── Input data ──

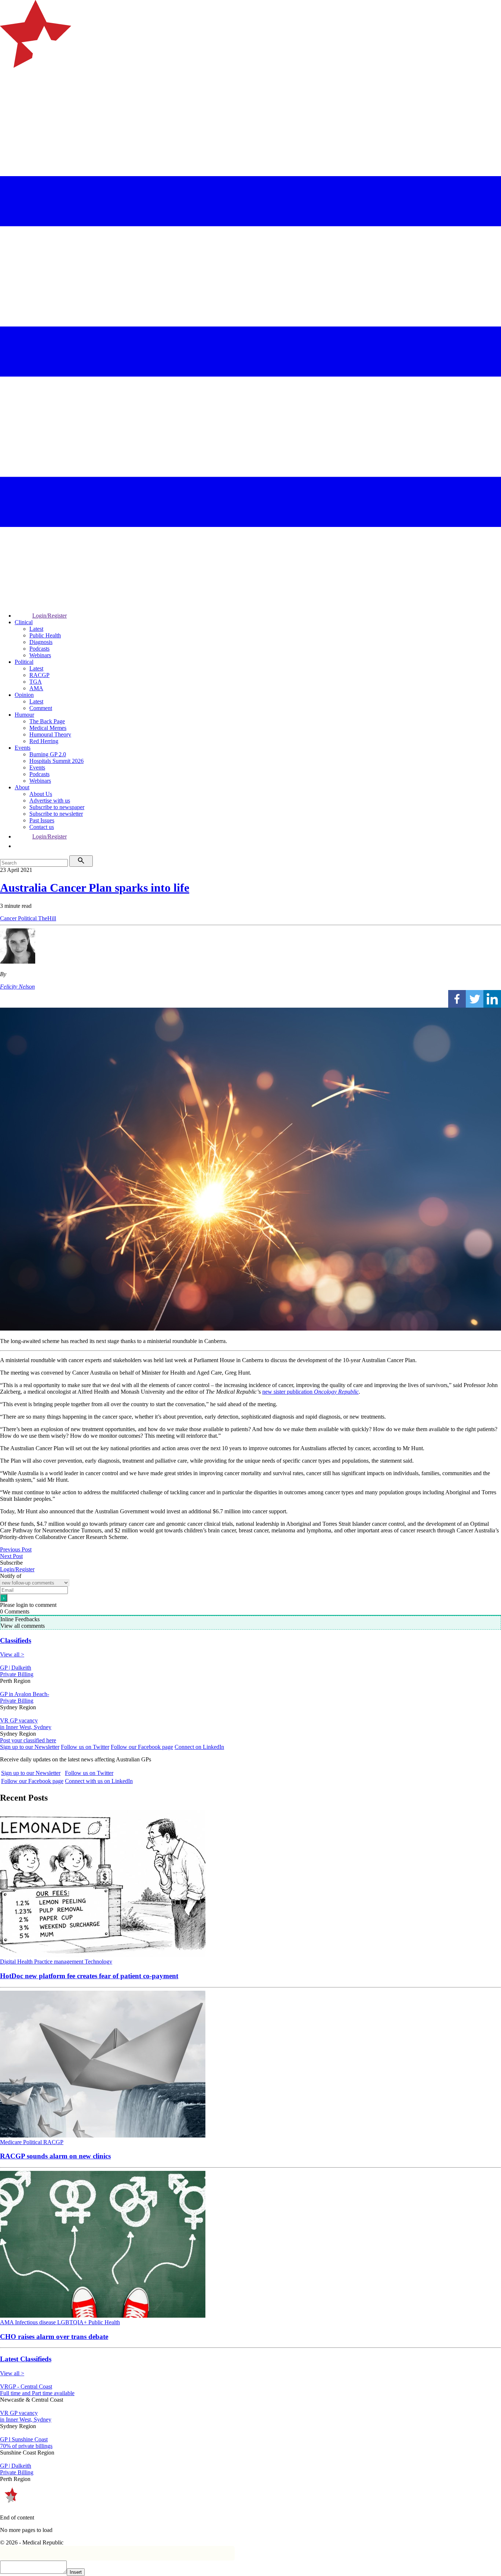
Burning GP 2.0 (47, 754)
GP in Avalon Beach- (24, 1694)
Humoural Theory (50, 734)
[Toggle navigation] (9, 97)
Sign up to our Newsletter (29, 1747)
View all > (12, 1654)
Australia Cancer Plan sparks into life (94, 887)
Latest (36, 629)
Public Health (45, 635)
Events (22, 748)
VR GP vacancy (19, 1720)
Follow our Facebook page (142, 1747)
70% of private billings (26, 2446)
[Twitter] (474, 999)
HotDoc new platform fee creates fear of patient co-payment (89, 1976)
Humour (24, 715)
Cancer (9, 918)
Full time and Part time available (37, 2393)
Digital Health (17, 1961)
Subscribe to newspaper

───

### Work to be completed:
Please return every line from the material above where the string "Cancer" occurs.

### Task response:
Australia Cancer Plan sparks into life (94, 887)
Cancer (9, 918)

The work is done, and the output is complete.